:: SUPPLIED MATERIAL ::
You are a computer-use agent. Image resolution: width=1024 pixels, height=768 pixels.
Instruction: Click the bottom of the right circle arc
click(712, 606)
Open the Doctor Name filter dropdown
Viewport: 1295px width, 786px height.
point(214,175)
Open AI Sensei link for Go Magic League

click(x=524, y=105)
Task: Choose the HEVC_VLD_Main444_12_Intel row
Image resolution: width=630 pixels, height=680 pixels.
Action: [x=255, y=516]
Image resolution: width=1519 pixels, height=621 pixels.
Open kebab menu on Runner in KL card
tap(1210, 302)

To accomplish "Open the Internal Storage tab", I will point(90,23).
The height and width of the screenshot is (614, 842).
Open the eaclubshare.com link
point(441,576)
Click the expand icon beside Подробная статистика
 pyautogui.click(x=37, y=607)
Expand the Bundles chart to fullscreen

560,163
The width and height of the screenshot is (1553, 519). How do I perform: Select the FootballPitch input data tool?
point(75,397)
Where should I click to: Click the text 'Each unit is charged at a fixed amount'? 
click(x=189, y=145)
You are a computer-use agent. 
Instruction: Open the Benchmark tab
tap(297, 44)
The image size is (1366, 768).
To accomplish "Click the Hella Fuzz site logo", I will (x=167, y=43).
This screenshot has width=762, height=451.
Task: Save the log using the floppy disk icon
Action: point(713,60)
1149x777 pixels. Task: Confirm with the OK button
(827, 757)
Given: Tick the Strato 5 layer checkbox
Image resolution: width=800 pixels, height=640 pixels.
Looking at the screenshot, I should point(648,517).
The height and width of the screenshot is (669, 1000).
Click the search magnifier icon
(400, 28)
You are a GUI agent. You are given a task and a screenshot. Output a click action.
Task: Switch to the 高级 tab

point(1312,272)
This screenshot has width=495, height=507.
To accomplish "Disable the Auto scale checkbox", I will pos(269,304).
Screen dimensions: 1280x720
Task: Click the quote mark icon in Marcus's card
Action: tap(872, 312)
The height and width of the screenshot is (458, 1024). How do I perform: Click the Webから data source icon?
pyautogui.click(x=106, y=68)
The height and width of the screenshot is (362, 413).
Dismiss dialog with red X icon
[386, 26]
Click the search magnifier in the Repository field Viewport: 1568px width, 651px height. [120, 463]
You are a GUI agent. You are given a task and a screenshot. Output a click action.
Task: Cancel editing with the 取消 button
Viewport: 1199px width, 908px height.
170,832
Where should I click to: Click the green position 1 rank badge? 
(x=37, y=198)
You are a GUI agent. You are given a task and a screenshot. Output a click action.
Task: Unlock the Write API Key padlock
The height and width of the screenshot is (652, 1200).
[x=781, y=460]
:::
WHAT THE TASK ASKS
Copy out the line holding "Task: Cancel editing with the 取消 button" along with all lines after it through the end of the entries, exactly and only these.

PROBLEM SOLUTION
Task: Cancel editing with the 取消 button
Viewport: 1199px width, 908px height.
170,832
Where should I click to: Click the green position 1 rank badge? 
(x=37, y=198)
You are a GUI agent. You are given a task and a screenshot. Output a click action.
Task: Unlock the Write API Key padlock
The height and width of the screenshot is (652, 1200).
[x=781, y=460]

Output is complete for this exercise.